AMQP is a standard wire-level protocol and semantic framework for high performance enterprise messaging. From the AMQP website: AMQP is an Open Standard for Messaging Middleware. By complying to the AMQP standard, middleware products written for different platforms and in different languages can send messages to one another. AMQP addresses the problem of transporting value-bearing messages across and between organizations in a timely manner.If you are interested in why AMQP check this.

What is the Open Telecom Platform (OTP)?

The Open Telecom Platform (OTP) is a battle-tested library of management, monitoring, and support code for constructing extremely high-performance, reliable, scalable, available distributed network applications. It is written in Erlang.

OK, lets connect the strings and see what and why RabbitMQ
RabbitMQ is an open source message broker software, using the standard AMQP protocol. The RabbitMQ server is written in Erlang and is built on the OTP framework for clustering and failover. The source code is released under the Mozilla Public License.

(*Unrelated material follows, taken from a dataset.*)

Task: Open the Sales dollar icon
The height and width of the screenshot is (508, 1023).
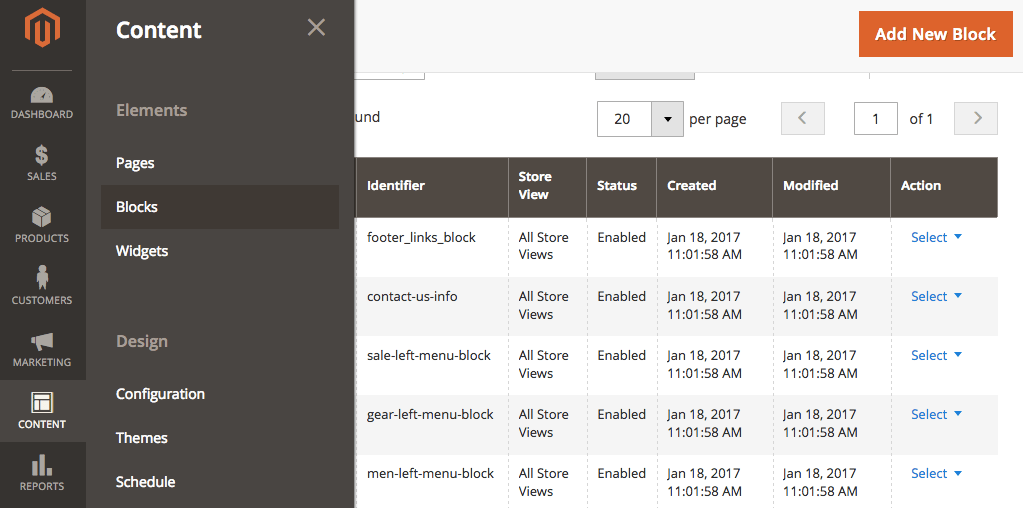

RabbitMQ offers a reliable, highly available, scalable and portable messaging system with predictable and consistent throughput and latency.

RabbitMQ is 100% open source and 100% based on open standard protocols freeing users from dependency on proprietary vendor-supplied libraries.

RabbitMQ is designed with interoperability capability with other messaging systems: it uses the leading AMQP protocol, the open standard for business messaging, and, through adapters, supports SMTP, STOMP and HTTP for lightweight web messaging.

RabbitMQ is supported by a thriving community of active contributors. A full range of commercial support services are available through the SpringSource division of VMware. Do check here for more details. Also here is the FAQ for RabbitMQ.

Saturday, June 18, 2011

What is Vmware vFabric5?

VMware recently announced vFabric 5, an integrated application platform for virtual and cloud environments. Let's try to understand this in simple terms and also look into the innovation and value add by this product.

What will
VFabric 5 provide?

Combining the Spring development framework for Java and the latest generation of vFabric application services, vFabric 5 will provide the core application platform for building, deploying and running modern applications.

But what is so special, can't I just use Spring framework directly?

vFabric 5 introduces a flexible packaging and licensing model that will allow enterprises to purchase application infrastructure software based on virtual machines, rather than physical hardware CPUs, and to pay only for the licenses in use. In a move to eliminate excess software purchases in anticipation of peak loads, the new model only charges enterprises for the licenses in use.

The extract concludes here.